== Segment start ==

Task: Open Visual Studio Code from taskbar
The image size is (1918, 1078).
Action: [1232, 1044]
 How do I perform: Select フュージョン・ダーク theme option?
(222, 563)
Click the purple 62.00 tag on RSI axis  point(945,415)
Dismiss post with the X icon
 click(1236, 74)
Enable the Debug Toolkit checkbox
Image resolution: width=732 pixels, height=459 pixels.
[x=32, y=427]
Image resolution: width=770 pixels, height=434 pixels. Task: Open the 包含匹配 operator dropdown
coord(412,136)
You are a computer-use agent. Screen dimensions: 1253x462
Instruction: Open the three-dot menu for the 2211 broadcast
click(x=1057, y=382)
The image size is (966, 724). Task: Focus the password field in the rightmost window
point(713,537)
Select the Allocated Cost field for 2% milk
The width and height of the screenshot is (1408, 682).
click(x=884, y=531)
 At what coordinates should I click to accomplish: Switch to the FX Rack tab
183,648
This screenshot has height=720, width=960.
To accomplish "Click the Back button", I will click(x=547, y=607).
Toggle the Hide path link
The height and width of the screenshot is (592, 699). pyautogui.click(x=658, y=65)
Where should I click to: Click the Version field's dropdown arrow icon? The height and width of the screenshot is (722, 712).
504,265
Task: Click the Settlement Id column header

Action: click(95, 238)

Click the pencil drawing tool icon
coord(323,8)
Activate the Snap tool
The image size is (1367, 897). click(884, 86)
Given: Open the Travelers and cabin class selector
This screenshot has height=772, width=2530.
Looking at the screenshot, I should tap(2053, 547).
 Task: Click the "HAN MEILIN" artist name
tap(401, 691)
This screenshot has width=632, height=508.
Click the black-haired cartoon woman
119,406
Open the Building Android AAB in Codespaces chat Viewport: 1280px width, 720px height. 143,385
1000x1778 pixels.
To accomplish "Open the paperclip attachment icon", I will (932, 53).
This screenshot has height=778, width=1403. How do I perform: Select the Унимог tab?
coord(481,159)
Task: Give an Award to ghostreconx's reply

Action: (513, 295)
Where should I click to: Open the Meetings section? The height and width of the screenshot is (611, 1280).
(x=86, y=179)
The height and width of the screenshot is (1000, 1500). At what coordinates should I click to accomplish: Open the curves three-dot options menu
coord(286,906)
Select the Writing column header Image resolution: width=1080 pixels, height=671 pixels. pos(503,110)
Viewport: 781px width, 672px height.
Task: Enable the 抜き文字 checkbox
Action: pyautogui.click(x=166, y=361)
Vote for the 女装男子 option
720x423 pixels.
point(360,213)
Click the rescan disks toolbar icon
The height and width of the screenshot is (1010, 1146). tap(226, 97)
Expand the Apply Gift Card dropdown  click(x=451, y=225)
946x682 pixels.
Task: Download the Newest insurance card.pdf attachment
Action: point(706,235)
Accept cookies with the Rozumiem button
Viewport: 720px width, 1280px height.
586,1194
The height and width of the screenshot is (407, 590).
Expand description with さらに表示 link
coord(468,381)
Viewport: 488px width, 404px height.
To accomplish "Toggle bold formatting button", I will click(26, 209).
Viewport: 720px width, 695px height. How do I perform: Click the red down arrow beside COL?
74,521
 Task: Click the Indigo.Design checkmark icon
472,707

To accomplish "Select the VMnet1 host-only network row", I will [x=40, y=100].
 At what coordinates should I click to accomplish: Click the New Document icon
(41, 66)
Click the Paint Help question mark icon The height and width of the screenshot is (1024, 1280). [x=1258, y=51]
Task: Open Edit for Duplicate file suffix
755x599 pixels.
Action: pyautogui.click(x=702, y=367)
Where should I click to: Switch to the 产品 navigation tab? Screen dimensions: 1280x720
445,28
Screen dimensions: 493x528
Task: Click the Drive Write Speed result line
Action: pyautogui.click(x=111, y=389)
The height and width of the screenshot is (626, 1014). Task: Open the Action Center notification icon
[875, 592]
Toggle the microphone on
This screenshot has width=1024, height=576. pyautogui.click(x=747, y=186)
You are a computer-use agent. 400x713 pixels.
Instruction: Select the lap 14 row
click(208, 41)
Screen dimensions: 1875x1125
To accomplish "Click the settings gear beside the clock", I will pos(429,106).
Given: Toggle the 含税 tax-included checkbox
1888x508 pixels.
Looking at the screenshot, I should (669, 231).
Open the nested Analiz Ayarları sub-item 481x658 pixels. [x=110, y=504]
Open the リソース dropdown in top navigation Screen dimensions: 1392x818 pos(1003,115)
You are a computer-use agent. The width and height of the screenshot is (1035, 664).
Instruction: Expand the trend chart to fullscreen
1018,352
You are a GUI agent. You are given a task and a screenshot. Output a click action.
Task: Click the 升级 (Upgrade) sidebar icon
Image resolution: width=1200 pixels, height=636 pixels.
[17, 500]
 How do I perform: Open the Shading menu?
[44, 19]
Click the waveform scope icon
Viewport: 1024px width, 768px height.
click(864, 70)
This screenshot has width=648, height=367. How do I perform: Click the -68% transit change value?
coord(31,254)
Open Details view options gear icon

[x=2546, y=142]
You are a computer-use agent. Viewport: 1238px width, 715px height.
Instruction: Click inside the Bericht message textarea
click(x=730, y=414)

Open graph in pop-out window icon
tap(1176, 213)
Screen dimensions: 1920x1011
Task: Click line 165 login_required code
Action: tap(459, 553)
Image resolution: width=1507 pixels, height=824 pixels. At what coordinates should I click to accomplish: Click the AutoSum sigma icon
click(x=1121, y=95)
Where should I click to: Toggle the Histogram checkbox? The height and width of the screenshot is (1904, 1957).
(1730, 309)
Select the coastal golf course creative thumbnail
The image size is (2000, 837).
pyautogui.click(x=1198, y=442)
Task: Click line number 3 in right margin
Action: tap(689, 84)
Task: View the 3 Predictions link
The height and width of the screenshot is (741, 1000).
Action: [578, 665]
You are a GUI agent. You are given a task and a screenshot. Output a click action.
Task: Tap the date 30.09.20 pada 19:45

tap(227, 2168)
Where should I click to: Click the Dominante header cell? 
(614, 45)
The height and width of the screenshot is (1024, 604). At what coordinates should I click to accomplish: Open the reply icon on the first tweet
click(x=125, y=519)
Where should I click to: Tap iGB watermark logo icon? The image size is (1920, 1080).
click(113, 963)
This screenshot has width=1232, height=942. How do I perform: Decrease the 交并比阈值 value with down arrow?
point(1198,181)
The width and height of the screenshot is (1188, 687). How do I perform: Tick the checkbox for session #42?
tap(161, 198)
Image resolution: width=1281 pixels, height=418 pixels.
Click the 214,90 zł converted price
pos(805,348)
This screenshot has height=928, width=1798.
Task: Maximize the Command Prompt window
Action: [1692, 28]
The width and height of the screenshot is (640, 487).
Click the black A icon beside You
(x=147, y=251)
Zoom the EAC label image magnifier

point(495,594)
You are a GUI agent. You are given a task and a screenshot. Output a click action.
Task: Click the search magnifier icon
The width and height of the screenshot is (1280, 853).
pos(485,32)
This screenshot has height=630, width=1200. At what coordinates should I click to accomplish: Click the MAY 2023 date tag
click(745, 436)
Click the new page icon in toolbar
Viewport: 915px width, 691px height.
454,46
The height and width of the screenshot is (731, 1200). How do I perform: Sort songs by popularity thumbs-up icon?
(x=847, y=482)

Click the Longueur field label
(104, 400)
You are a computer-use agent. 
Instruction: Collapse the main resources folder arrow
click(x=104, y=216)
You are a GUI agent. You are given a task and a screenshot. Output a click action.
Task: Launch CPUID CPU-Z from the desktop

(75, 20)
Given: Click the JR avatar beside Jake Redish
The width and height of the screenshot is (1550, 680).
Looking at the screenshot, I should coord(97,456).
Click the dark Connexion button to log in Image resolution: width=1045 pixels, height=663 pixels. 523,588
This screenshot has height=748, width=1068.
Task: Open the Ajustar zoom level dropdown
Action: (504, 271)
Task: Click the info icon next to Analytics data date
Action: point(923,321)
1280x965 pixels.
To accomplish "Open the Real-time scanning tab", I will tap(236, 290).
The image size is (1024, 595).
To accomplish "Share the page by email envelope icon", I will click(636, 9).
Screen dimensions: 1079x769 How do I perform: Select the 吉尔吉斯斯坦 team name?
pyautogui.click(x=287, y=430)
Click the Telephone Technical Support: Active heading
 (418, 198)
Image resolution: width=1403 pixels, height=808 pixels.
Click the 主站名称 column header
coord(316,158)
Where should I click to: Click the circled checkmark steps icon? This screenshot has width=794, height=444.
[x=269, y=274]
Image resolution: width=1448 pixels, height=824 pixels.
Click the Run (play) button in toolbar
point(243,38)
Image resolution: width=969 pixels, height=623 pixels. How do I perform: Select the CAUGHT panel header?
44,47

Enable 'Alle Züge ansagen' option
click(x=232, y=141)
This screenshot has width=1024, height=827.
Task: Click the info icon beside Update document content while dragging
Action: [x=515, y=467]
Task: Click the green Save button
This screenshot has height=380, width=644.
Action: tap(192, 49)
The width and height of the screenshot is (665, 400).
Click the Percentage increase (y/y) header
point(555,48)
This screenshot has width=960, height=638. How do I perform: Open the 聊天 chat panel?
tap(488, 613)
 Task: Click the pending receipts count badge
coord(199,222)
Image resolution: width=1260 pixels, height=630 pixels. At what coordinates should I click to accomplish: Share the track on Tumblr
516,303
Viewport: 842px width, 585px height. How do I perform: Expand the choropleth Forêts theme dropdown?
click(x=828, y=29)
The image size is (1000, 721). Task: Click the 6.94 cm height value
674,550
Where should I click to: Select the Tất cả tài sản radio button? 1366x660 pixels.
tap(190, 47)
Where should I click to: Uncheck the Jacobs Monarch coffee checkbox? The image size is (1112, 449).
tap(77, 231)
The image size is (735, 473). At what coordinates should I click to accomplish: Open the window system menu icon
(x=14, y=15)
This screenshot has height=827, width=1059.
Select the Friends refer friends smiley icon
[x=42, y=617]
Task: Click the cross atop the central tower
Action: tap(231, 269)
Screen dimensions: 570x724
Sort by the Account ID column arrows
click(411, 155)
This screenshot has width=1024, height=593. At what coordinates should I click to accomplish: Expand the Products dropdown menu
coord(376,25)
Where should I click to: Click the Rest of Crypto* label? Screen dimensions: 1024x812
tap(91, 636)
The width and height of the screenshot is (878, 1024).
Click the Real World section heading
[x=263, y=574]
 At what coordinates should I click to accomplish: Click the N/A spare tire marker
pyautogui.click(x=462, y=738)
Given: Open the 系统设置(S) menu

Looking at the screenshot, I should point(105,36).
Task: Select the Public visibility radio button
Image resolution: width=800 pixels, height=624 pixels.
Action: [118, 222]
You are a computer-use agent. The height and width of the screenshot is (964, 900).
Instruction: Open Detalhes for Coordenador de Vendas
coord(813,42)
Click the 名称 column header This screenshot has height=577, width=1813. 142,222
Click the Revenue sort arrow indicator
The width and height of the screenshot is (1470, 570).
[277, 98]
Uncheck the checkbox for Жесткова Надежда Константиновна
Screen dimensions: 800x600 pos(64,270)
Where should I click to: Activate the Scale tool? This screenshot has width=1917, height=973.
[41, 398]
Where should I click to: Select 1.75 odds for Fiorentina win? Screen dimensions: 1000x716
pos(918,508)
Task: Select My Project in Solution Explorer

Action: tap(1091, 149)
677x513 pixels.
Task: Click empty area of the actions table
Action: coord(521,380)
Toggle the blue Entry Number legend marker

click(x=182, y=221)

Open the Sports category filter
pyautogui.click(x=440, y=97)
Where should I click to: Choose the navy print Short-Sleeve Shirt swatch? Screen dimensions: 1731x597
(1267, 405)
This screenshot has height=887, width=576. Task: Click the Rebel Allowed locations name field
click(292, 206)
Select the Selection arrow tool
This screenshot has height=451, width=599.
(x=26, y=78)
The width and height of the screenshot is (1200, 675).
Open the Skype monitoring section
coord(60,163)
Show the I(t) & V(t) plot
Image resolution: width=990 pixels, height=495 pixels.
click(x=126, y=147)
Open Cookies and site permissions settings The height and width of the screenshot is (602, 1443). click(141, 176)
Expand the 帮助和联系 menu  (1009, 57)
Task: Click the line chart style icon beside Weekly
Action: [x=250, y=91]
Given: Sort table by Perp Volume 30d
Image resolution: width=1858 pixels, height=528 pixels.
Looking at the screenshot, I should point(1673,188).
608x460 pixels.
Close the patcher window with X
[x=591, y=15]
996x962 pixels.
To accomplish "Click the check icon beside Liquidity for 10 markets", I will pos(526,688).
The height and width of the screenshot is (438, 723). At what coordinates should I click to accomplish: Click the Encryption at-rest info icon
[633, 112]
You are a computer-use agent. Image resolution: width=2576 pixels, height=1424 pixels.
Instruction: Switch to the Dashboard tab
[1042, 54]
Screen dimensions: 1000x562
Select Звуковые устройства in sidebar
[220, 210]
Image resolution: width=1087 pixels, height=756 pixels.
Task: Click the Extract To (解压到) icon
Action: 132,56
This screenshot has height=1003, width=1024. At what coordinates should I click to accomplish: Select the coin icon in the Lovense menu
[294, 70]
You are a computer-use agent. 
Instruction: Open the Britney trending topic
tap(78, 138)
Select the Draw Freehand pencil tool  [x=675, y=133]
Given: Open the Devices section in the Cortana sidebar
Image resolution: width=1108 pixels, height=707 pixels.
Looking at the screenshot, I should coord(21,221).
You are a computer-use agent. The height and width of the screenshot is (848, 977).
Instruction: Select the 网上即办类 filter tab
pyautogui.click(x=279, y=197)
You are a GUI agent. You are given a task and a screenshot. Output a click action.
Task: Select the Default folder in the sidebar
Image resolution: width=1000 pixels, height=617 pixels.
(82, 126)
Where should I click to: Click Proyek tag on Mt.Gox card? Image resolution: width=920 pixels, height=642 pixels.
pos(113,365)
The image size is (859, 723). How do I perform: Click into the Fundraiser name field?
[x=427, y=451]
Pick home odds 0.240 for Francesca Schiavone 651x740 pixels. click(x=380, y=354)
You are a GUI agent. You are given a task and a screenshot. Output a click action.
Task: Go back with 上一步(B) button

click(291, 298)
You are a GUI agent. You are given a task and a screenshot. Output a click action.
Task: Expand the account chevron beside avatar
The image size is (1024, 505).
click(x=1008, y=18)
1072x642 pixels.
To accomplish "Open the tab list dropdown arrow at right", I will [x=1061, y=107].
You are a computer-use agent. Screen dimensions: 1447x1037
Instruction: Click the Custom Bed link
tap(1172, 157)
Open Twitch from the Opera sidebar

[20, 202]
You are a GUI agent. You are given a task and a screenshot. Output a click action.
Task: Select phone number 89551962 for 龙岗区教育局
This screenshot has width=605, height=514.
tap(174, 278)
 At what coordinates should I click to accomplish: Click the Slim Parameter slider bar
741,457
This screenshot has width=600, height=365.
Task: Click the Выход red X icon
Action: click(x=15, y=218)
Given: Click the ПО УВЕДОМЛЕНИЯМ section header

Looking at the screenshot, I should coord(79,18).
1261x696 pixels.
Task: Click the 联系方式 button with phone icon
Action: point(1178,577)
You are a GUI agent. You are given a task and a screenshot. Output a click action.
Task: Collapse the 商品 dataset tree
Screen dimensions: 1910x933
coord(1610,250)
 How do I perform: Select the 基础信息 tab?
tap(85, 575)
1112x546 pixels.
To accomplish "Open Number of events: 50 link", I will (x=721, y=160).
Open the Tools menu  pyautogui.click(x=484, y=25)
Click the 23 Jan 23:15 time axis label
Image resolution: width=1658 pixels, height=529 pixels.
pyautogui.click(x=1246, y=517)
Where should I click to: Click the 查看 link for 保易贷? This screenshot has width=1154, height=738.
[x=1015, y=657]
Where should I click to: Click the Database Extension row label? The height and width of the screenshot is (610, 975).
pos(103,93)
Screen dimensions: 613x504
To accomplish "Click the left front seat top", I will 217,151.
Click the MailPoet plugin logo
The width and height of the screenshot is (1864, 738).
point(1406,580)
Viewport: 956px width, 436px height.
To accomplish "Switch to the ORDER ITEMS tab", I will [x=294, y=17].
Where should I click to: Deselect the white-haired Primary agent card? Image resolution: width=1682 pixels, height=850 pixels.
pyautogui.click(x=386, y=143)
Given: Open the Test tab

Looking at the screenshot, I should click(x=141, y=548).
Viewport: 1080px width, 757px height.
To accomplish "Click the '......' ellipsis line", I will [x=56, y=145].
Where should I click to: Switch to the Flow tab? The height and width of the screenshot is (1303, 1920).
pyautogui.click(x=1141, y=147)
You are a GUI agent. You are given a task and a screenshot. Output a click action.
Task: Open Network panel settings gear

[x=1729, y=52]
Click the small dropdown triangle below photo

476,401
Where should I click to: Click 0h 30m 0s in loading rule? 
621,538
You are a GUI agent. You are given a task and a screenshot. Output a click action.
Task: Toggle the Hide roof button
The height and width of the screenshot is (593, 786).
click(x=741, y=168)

== Segment end ==

**Task brief:** Gather each line of the records holding the string "time".

**Answer section:**
To accomplish "Open the Real-time scanning tab", I will tap(236, 290).
Click the 23 Jan 23:15 time axis label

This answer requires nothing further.